Data collection and analysis.

A completely randomized design was used for the induction of callus and adventitious shoots. Each petri dish or Magenta GA-7 vessel was considered an experimental unit. Explants or calluses that responded to the induction were recorded weekly after culture initiation. The frequencies of explants with callus formation and calluses with shoots were calculated from data collected 8 weeks after initial inoculation. Mean numbers of shoots per callus piece were counted 12 weeks after callus culture. After checking normal distribution, data were analyzed by analysis of variance (SAS GLM; SAS Institute, Cary, NC), and mean separations were determined using Fisher's protected least significant differences at the 5% levels.

Rooting and ex vitro plantlet establishment.
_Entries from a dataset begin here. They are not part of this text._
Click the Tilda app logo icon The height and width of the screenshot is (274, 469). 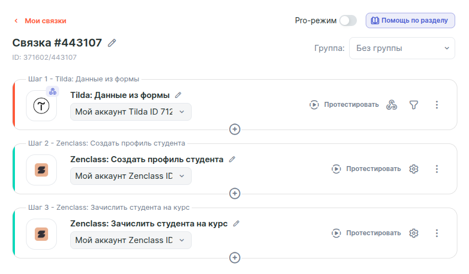click(41, 106)

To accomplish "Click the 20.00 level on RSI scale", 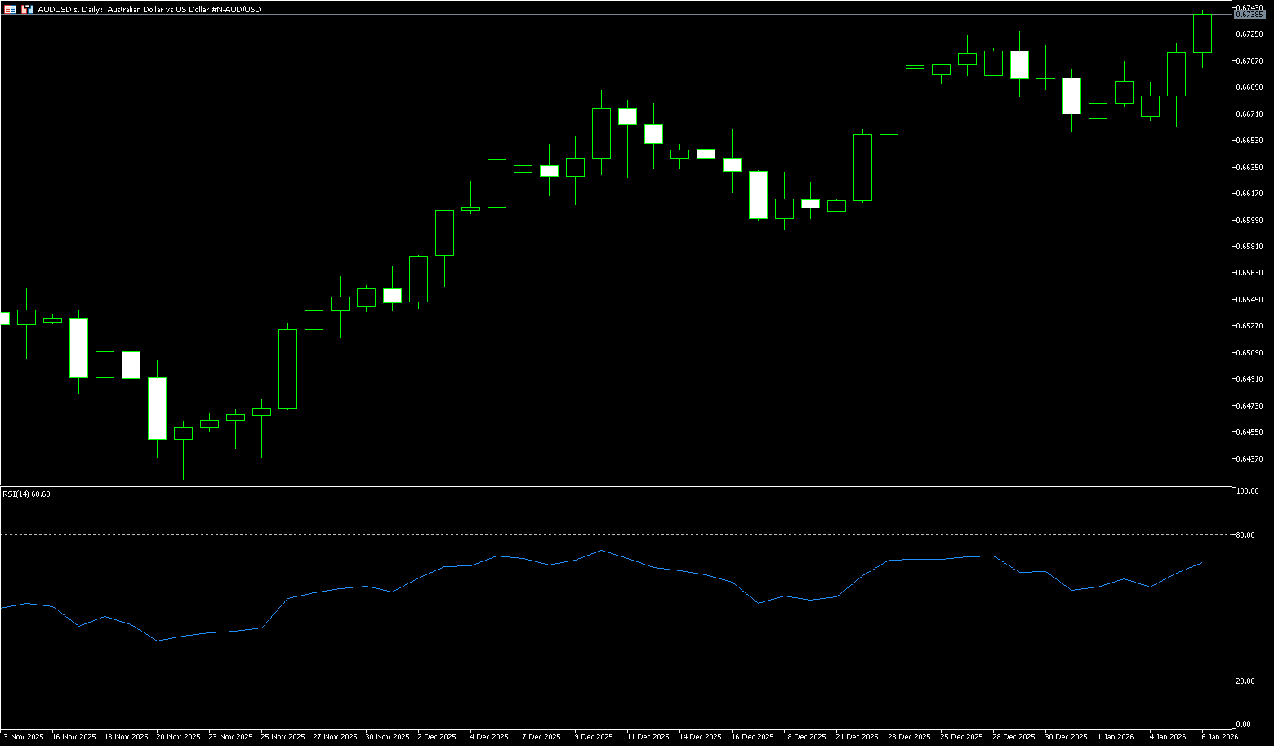I will point(1245,681).
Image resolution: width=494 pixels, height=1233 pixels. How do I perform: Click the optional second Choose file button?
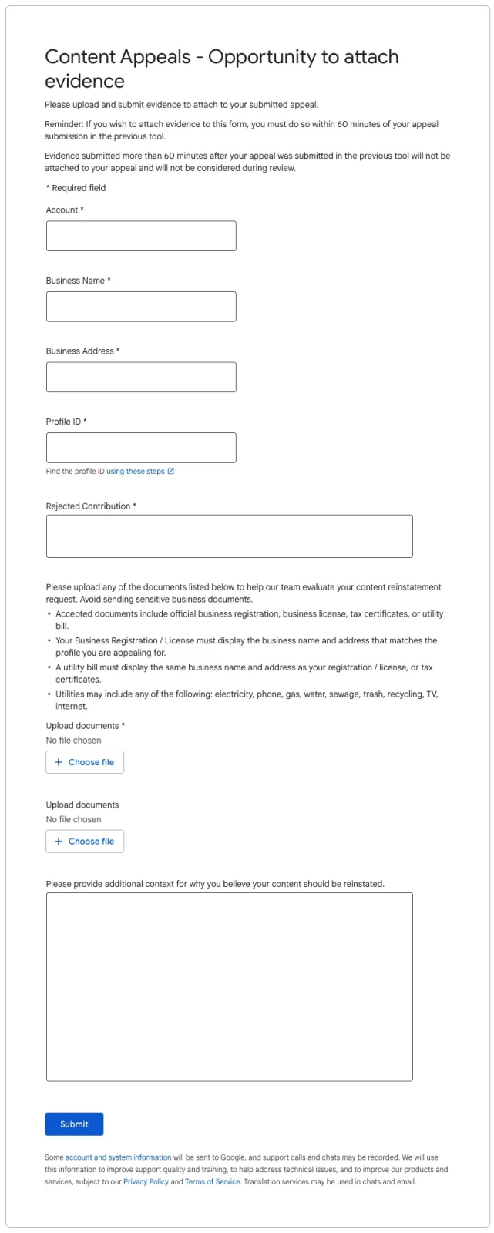pos(85,841)
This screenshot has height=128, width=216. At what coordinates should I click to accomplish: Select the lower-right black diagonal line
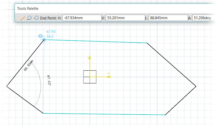[x=180, y=100]
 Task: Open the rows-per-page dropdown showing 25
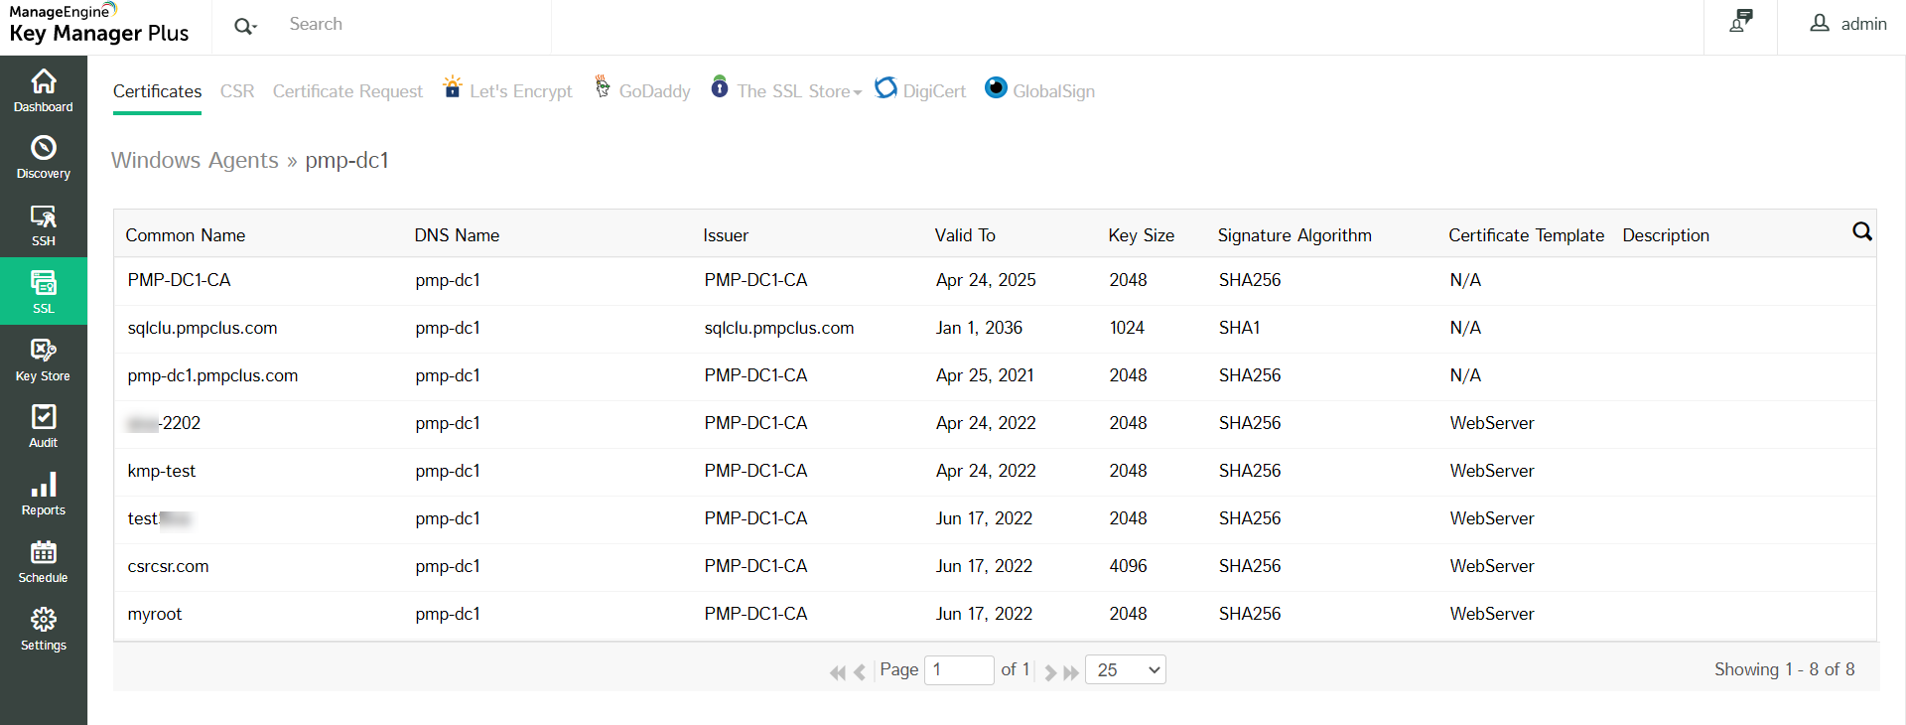point(1126,670)
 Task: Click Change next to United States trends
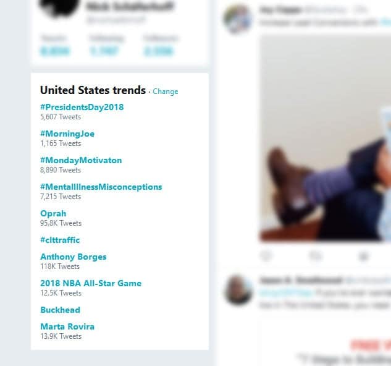tap(166, 92)
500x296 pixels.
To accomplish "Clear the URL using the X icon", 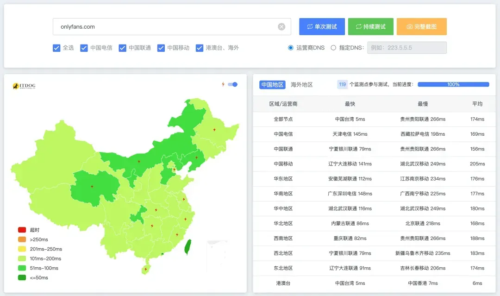I will [281, 26].
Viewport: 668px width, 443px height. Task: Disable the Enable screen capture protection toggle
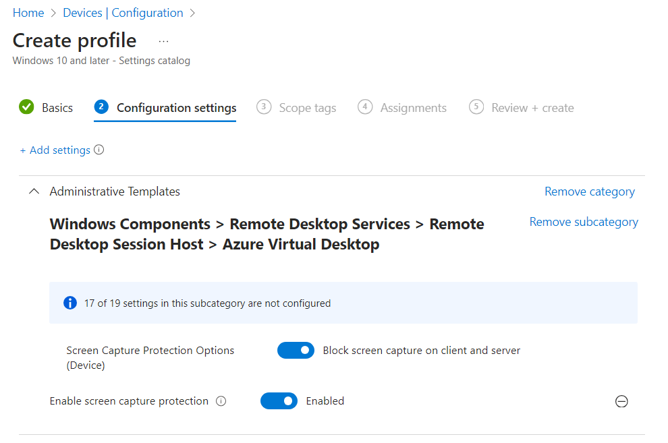click(x=279, y=401)
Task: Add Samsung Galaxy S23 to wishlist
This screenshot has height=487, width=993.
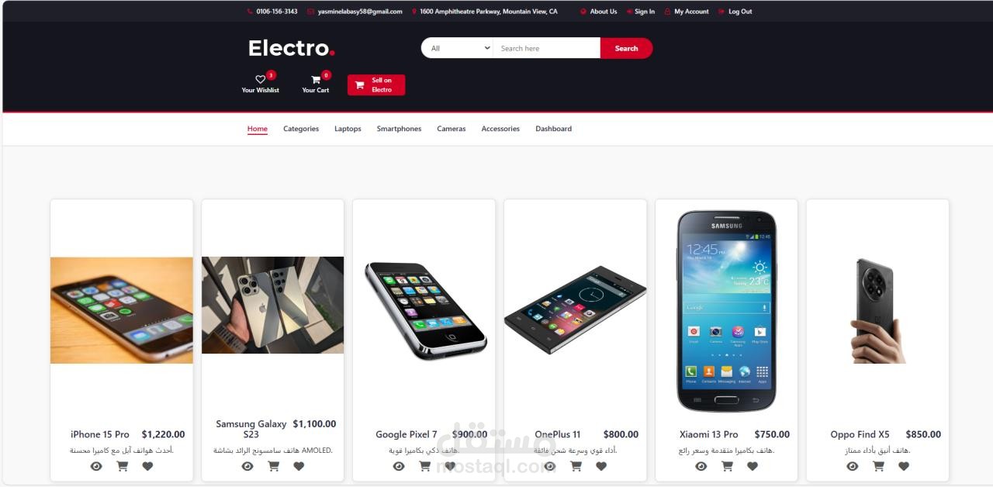Action: click(299, 466)
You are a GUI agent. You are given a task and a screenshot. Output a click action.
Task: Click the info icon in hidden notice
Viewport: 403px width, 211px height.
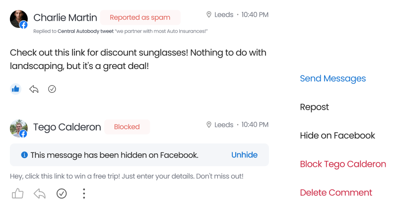click(24, 155)
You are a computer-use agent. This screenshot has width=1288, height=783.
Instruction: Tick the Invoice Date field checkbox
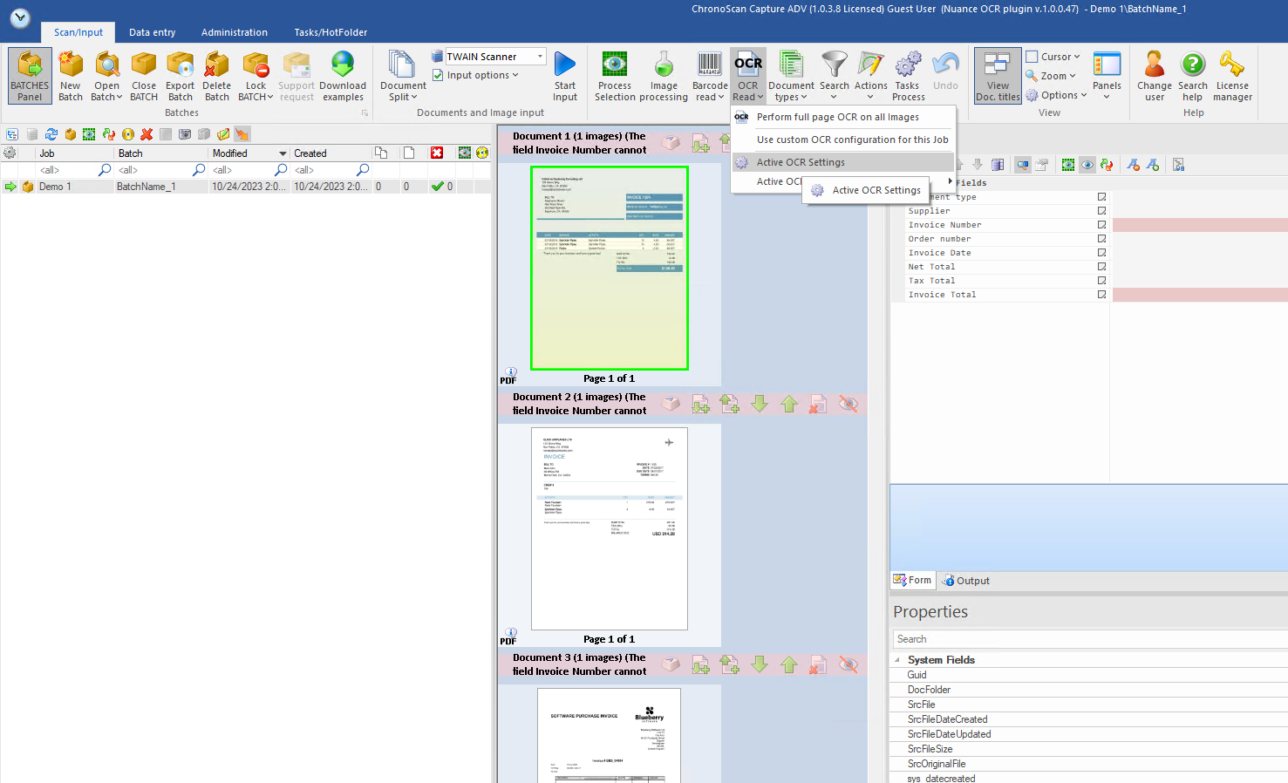point(1101,253)
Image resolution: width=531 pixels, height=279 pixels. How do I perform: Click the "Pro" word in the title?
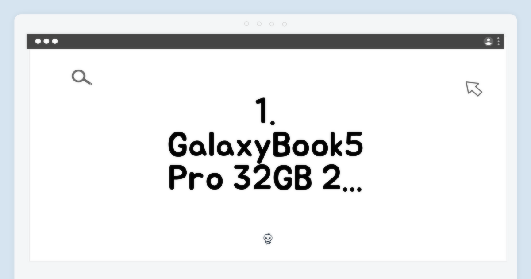pos(195,178)
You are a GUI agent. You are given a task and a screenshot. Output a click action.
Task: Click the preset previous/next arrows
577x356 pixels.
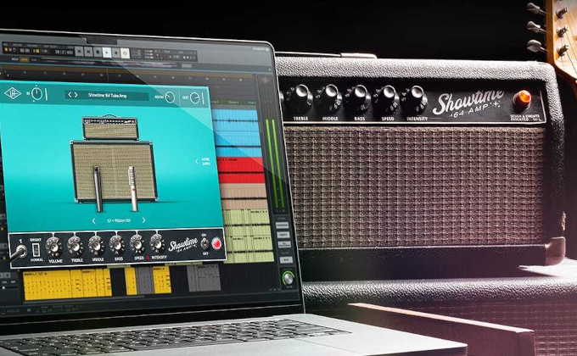click(x=72, y=94)

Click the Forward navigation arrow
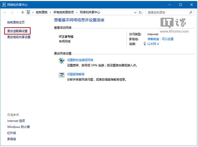(x=12, y=12)
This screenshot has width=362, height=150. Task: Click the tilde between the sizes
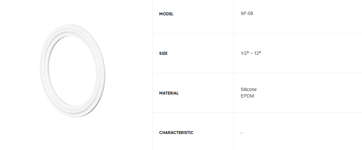click(251, 53)
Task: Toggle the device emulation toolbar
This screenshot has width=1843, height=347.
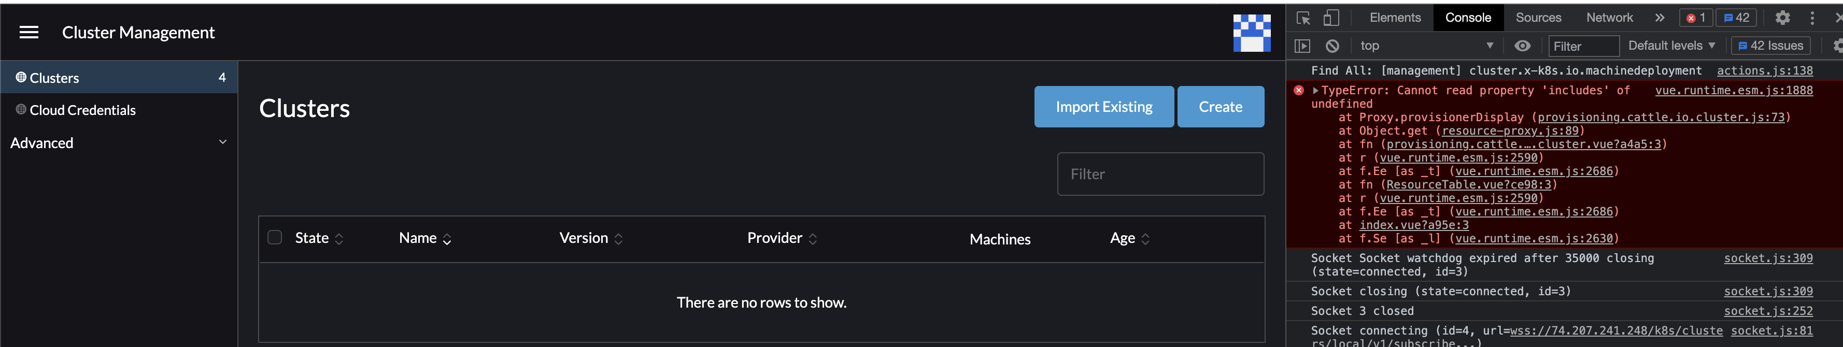Action: pos(1331,17)
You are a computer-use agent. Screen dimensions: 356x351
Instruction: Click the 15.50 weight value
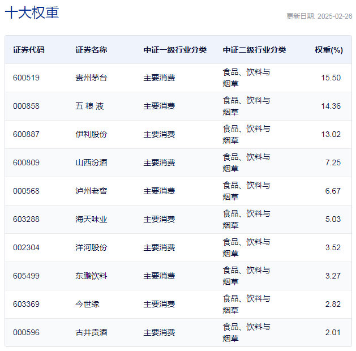[x=331, y=78]
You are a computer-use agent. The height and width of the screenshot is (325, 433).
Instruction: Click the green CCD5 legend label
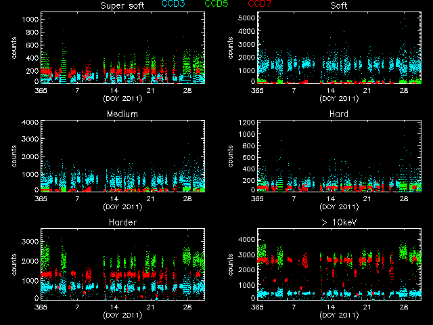[x=218, y=4]
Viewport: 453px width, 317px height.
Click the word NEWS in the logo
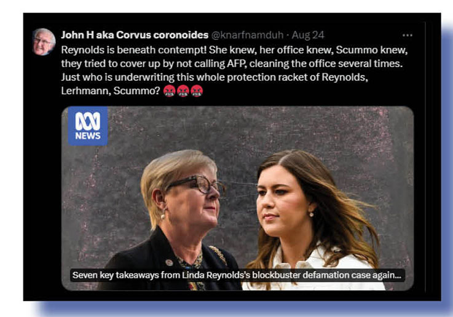[88, 135]
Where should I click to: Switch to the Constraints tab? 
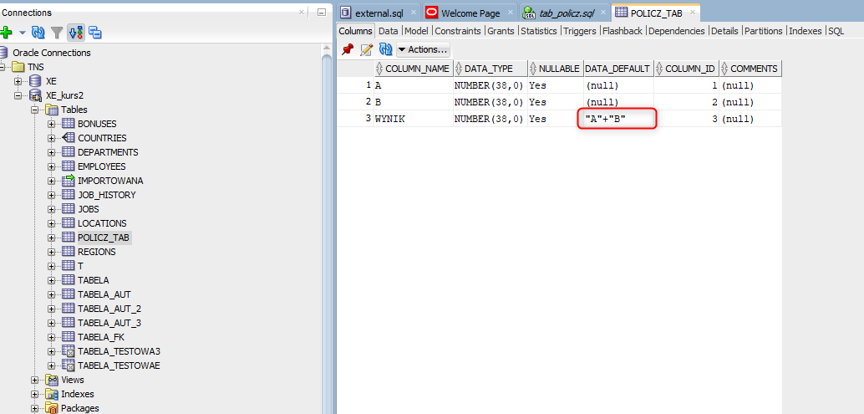[x=457, y=31]
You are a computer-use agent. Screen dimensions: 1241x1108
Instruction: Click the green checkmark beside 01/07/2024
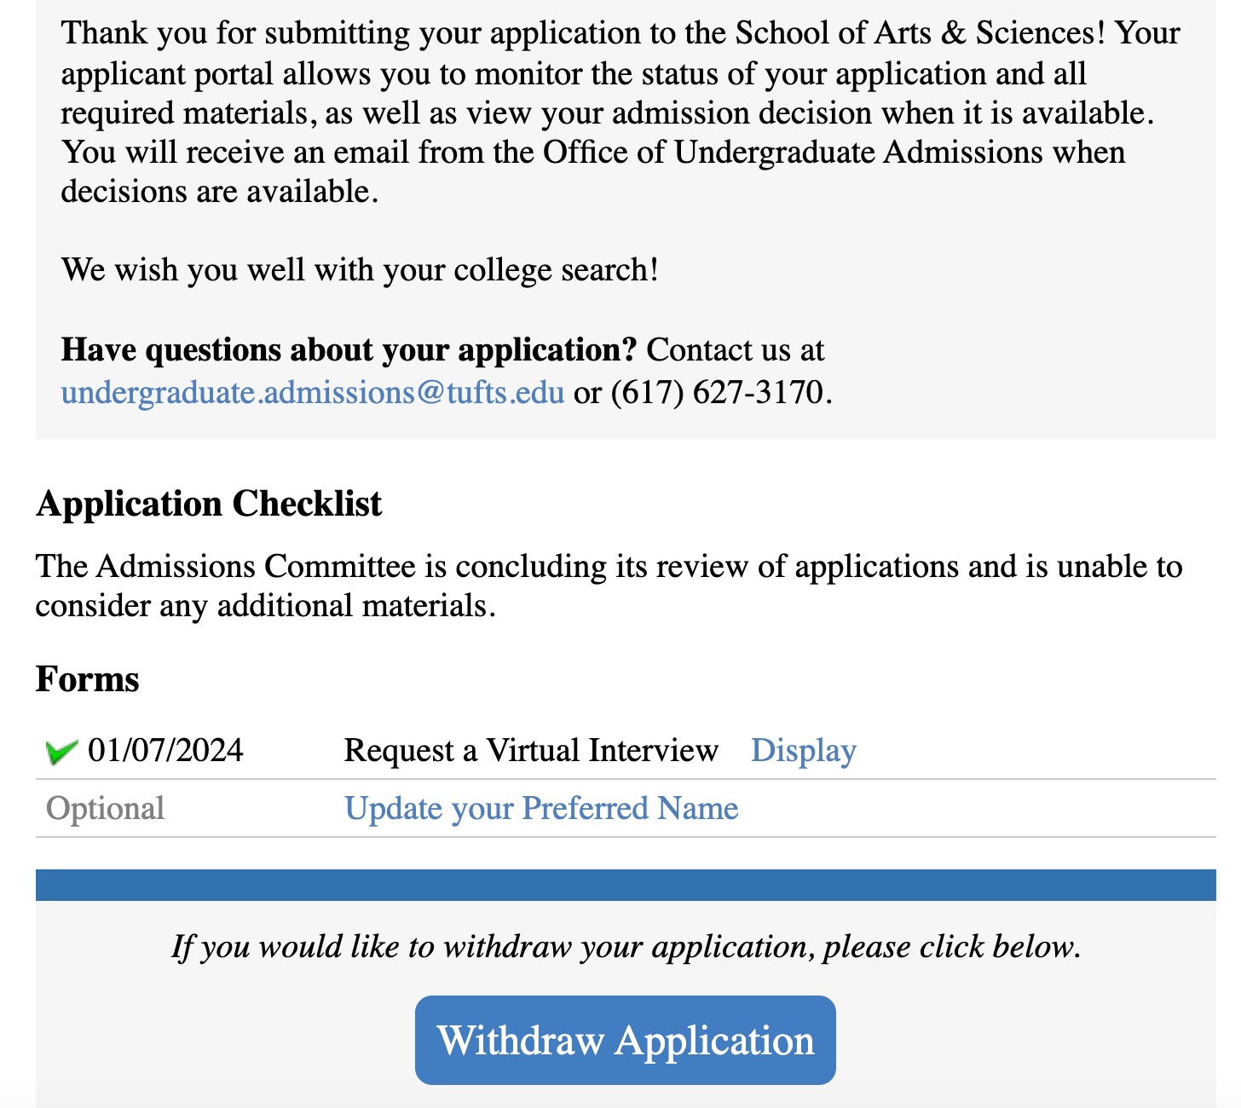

Shoots (≈3 to 4 cm) were excised and transferred to Magenta GA-7 vessels containing ≈25 mL of the basal medium supplemented with 4.4 μM BA with 2.7 μM NAA for rooting and continuous growth. Four weeks after placing into rooting medium, well-rooted plantlets were washed free of agar using tap water and transplanted individually into 10-cm pots containing a soilless substrate with Canadian peat, vermiculite, and perlite in a 3:1:1 ratio. The potted plants were grown in a shaded greenhouse under a PPF density of 200 μmol·m−2·s−1, a temperature range of 20 to 28 °C, and relative humidity of 70% to 100%. Six weeks later, the plants were transplanted into 15-cm pots for finished plant production in the same greenhouse conditions. Survival rate, shoot numbers per pot, and any growth disorders were visually assessed 2 months later.

Results

Callus induction.

Leaf explants cultured under light conditions turned brown and then darker within 2 weeks after inoculation. Five weeks later, a few light brownish calluses appeared at the cut edges of some leaf explants cultured on the basal medium supplemented with 9.1 μM TDZ or 9.8 μM 2iP with either 2.3 μM 2,4-D or 1.1 μM NAA. Callus formation did not occur in basal medium containing the other growth regulators. The callus formation frequencies ranged from 9% to 24% (Table 1). Leaf explants cultured in the dark expanded slightly and became yellow and then brown in 4 weeks. Light brownish callus occurred in the cut edges of explants 2 weeks later (Fig. 2A). All the growth regulator treatments induced callus formation, but induction frequencies varied significantly (Table 1). The highest frequencies were 48% to 52% induced by TDZ with either 2,4-D or NAA followed by 39% to 41% induced by 2iP with either 2,4-D or NAA. Other growth regulator combinations resulted in callus formation frequencies 20% or less. Calluses became brown and dark and died within 10 weeks under lighted conditions. No shoot organogenesis occurred in leaf explants irrespective of growth regulator combinations.

Fig. 2.
Fig. 2.

Morphogenesis of Chlorophytum amaniense ‘Fire Flash’. (A) Light brownish colored callus produced from leaf explants cultured on a Murashige and Skoog basal medium containing 9.1 μM N-phenyl-N′-1,2,3-thiadiazol-5-ylurea (TDZ) and 1.1 μM α-naphthalene acetic acid (NAA). (B) Sprouted seeds after 10 d dark culture on the basal medium devoid of growth regulators. (C) Light green calluses produced from sprouted seed explants cultured on the basal medium supplemented with 9.1 μM TDZ and 1.1 μM NAA. (D) Two bud primordia and (E) multiple primordia occurred after the induced callus was subcultured on the same basal medium containing the same concentrations of TDZ and NAA. (FG) Multiple shoots appeared when cultured in Magenta GA-7 vessels. (H) Individual shoots rooted in Magenta GA-7 vessels. (I) Regenerated plantlets grew in a 10-cm pot filled with a soilless substrate in a shaded greenhouse. Bars = 1 mm.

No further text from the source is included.